Finding Lost Jobs
One of the most exasperating things encountered in discussing government policies is a lack of understanding by many of what causes corporations to move their operations and jobs overseas. They generally do not do it for greed as the purveyors of class envy would like one to believe because it is a very costly and risky enterprise to move overseas.
They do it in most instances because our government has made so many cumbersome costly laws, regulations and taxes that drive up the corporation’s costs and selling price of their goods to us, the consumers, that they can no longer produce competitively.
If the USA-domiciled company does not move their operation overseas under these conditions, they go bankrupt. The jobs would be lost anyway in most instances.
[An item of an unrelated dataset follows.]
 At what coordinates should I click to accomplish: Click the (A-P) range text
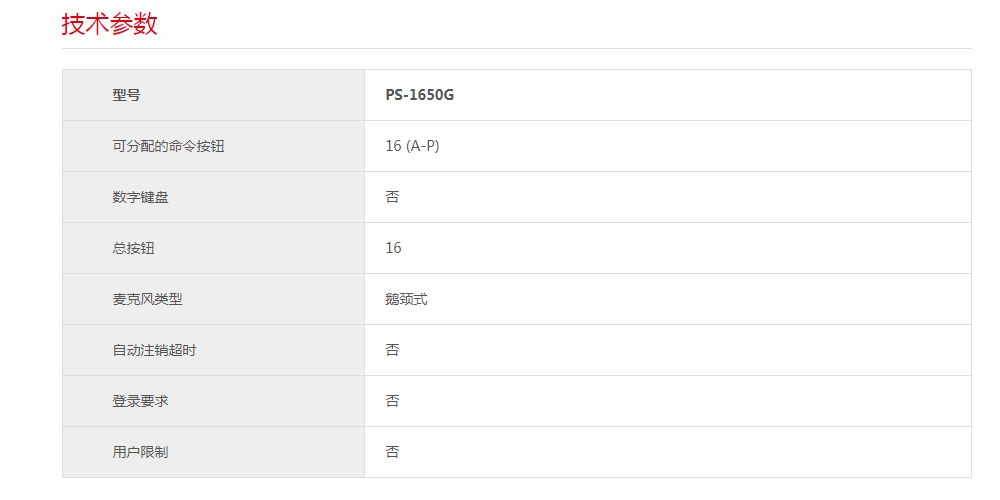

The politicians, after having caused the exodus of companies (and jobs) with costly anti-business legislation, then give tax breaks to corporations to lure others into their state. For example, North Carolina has the highest corporate tax rate in the Southeast, so it gives 10-year-tax-free status to companies as an incentive to move there. The NC government would have the same result in new jobs and companies setting up there if their corporate and personal income tax rates were lower than neighboring Southeastern states.
When I heard a local state senator (John Snow) brag about how many jobs he brought into the state by giving tax breaks to selected companies like Dell Computer, I asked him if he thought it was moral and ethical to ask people making $10.00 an hour living in the mountains to pay the taxes of Dell Computer in the Research Triangle with people making over $50.00 an hour.
He probably never looked at it in that way, perhaps because he does not have a firm understanding of how lasting jobs are created. (Dell has indicated it will leave the state when its tax breaks expire.) Or perhaps he is one of those politicians who loves giving special favors to big companies because their lobbyists give money to the politicians’ re-election campaigns.
Either way, when you take money from people who earn a living by making a product or service that people voluntarily buy and then give the money to a company which requires a subsidy as an incentive to set up locally, you are taking money out of the pockets of workers who could have used the money for additional purchases from another company which could have created more jobs as a result of more sales. Virtually everyone loses, especially the consumer.
The only one that benefits is the recipient of the gift subsidy, and then only for as long as the subsidies keep coming. Had the subsidized entity not received the special favor, in a free market, the consumer would be able to buy the best products for the lowest price. Until we have elected officials who understand how prosperity is created, we will continue to have a worsening economy.
James F. Davis is the president of Accuracy in Academia.